Set down, please, exactly the lines below that run from the line with "Select the first active slider dot" to the line with "Where should I click to: Click the center", both lines included.

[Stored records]
* * * *
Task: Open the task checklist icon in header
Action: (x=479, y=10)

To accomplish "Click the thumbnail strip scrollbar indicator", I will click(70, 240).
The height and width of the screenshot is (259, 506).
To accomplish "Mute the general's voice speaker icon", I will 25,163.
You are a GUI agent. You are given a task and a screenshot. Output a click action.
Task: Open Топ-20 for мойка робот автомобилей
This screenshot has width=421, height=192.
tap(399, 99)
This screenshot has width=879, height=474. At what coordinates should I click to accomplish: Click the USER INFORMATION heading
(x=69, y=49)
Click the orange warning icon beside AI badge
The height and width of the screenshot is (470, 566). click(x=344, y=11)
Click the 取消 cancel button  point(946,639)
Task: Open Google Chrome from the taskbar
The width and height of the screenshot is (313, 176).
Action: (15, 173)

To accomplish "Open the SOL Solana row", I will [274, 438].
* * * *
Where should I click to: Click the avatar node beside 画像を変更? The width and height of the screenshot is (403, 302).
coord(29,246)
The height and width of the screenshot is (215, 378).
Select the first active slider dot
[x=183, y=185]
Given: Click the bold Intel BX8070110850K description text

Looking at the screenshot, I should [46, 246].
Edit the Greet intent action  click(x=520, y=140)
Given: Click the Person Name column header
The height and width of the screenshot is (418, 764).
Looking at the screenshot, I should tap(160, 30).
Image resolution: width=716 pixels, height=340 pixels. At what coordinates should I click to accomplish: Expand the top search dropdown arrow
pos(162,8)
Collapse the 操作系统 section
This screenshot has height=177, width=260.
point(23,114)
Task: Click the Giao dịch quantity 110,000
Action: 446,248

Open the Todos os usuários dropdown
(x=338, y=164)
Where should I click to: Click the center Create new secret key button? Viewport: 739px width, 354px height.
* * * *
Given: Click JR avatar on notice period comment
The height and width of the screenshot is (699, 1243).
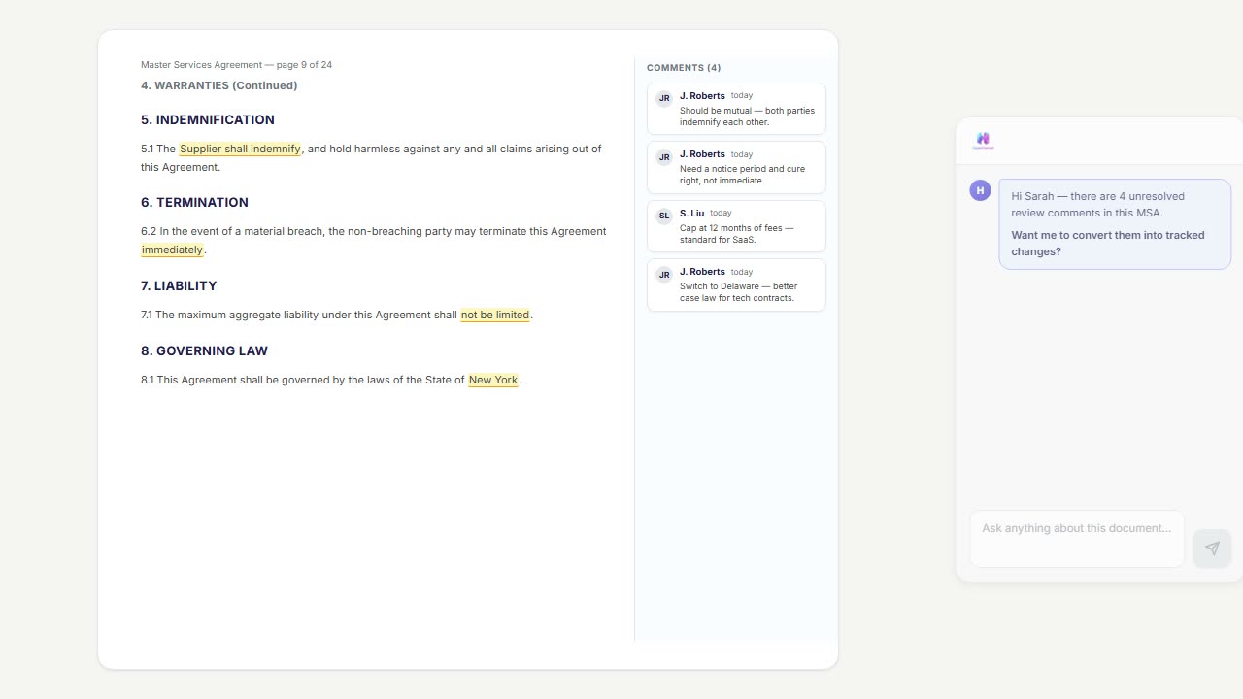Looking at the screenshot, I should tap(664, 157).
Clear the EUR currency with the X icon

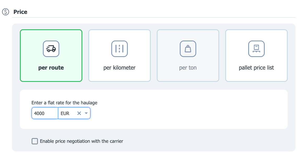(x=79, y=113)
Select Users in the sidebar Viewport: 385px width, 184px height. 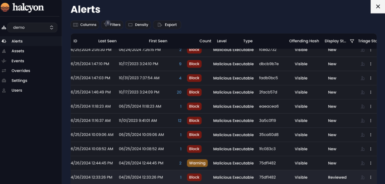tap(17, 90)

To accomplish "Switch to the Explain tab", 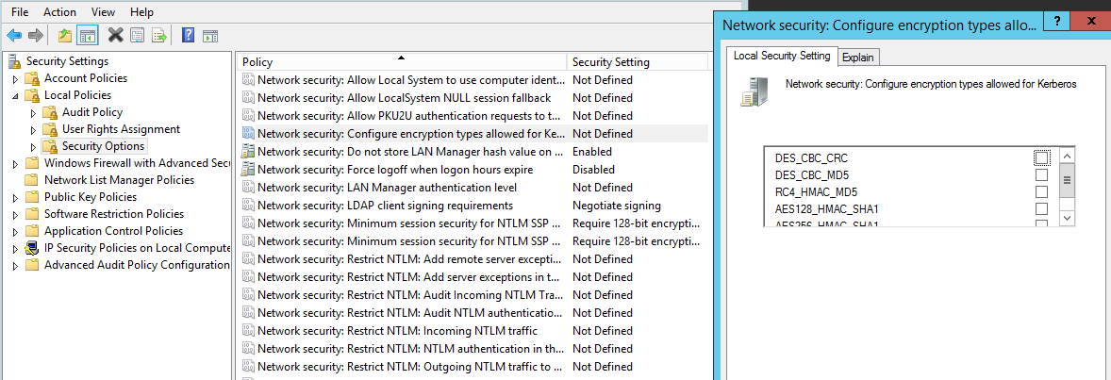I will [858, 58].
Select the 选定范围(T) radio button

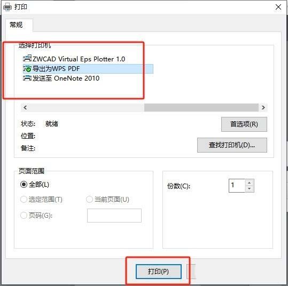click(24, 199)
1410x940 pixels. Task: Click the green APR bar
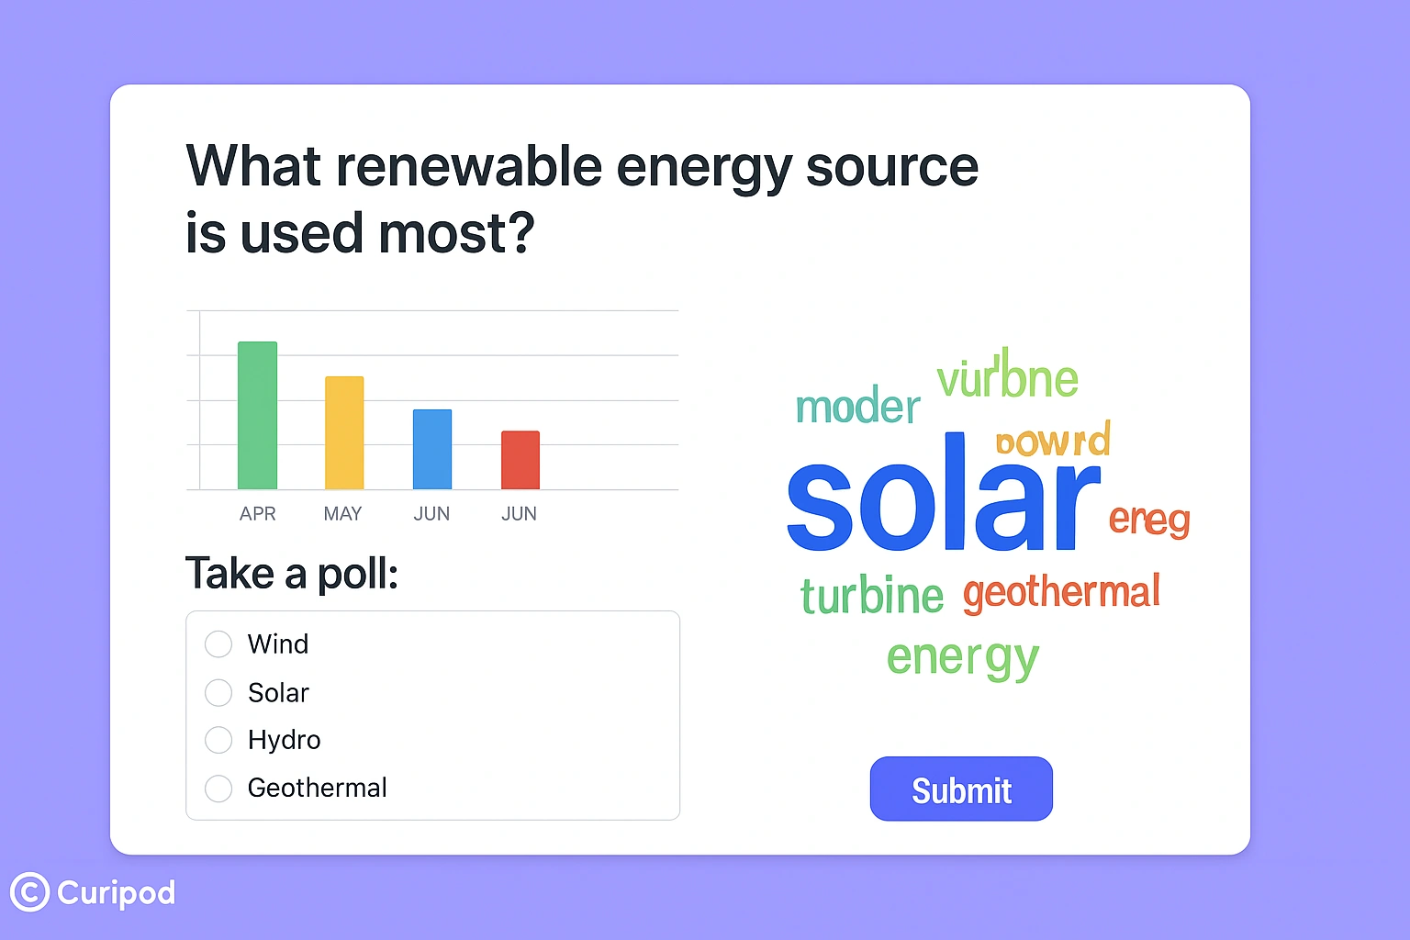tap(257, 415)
* * * *
# Exercise answer
Select the first active slider dot
[x=183, y=185]
Given: Click the bold Intel BX8070110850K description text

Looking at the screenshot, I should [46, 246].
Edit the Greet intent action  click(x=520, y=140)
Given: Click the Person Name column header
The height and width of the screenshot is (418, 764).
Looking at the screenshot, I should tap(160, 30).
Image resolution: width=716 pixels, height=340 pixels. At what coordinates should I click to accomplish: Expand the top search dropdown arrow
pos(162,8)
Collapse the 操作系统 section
This screenshot has height=177, width=260.
point(23,114)
Task: Click the Giao dịch quantity 110,000
Action: 446,248

Open the Todos os usuários dropdown
(x=338, y=164)
Where should I click to: Click the center Create new secret key button? Viewport: 739px width, 354px height.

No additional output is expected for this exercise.